%%

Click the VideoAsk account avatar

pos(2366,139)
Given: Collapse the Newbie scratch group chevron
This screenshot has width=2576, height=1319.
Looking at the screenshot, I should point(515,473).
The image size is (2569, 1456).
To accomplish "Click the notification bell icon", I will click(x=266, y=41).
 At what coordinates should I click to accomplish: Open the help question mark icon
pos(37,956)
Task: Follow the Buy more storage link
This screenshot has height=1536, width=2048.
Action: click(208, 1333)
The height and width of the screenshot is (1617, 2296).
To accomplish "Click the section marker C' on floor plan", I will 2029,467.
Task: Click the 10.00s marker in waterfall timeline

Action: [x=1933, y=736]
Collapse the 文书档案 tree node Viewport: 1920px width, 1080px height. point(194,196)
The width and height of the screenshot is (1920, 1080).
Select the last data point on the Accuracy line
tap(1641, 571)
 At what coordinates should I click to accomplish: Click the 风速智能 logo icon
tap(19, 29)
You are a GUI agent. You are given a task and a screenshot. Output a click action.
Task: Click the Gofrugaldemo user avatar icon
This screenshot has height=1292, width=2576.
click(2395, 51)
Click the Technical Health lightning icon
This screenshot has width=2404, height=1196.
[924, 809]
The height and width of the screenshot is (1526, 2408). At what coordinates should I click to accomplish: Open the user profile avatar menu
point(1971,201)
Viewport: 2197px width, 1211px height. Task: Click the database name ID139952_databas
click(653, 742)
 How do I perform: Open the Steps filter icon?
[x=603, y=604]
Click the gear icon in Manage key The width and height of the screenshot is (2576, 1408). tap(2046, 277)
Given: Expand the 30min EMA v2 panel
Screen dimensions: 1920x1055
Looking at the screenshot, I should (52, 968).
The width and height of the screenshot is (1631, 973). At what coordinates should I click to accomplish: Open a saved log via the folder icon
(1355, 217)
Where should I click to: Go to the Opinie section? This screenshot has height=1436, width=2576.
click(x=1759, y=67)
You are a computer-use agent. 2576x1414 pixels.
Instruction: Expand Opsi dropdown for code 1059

%%

The task =>
Extract every entry above as it appears.

Solution to the exercise =>
Click the VideoAsk account avatar

pos(2366,139)
Given: Collapse the Newbie scratch group chevron
This screenshot has width=2576, height=1319.
Looking at the screenshot, I should point(515,473).
The image size is (2569, 1456).
To accomplish "Click the notification bell icon", I will click(x=266, y=41).
 At what coordinates should I click to accomplish: Open the help question mark icon
pos(37,956)
Task: Follow the Buy more storage link
This screenshot has height=1536, width=2048.
Action: click(208, 1333)
The height and width of the screenshot is (1617, 2296).
To accomplish "Click the section marker C' on floor plan", I will 2029,467.
Task: Click the 10.00s marker in waterfall timeline

Action: [x=1933, y=736]
Collapse the 文书档案 tree node Viewport: 1920px width, 1080px height. point(194,196)
The width and height of the screenshot is (1920, 1080).
Select the last data point on the Accuracy line
tap(1641, 571)
 At what coordinates should I click to accomplish: Click the 风速智能 logo icon
tap(19, 29)
You are a GUI agent. You are given a task and a screenshot. Output a click action.
Task: Click the Gofrugaldemo user avatar icon
This screenshot has height=1292, width=2576.
click(2395, 51)
Click the Technical Health lightning icon
This screenshot has width=2404, height=1196.
[924, 809]
The height and width of the screenshot is (1526, 2408). At what coordinates should I click to accomplish: Open the user profile avatar menu
point(1971,201)
Viewport: 2197px width, 1211px height. Task: Click the database name ID139952_databas
click(653, 742)
 How do I perform: Open the Steps filter icon?
[x=603, y=604]
Click the gear icon in Manage key The width and height of the screenshot is (2576, 1408). tap(2046, 277)
Given: Expand the 30min EMA v2 panel
Screen dimensions: 1920x1055
Looking at the screenshot, I should (52, 968).
The width and height of the screenshot is (1631, 973). At what coordinates should I click to accomplish: Open a saved log via the folder icon
(1355, 217)
Where should I click to: Go to the Opinie section? This screenshot has height=1436, width=2576.
click(x=1759, y=67)
You are a computer-use agent. 2576x1414 pixels.
Instruction: Expand Opsi dropdown for code 1059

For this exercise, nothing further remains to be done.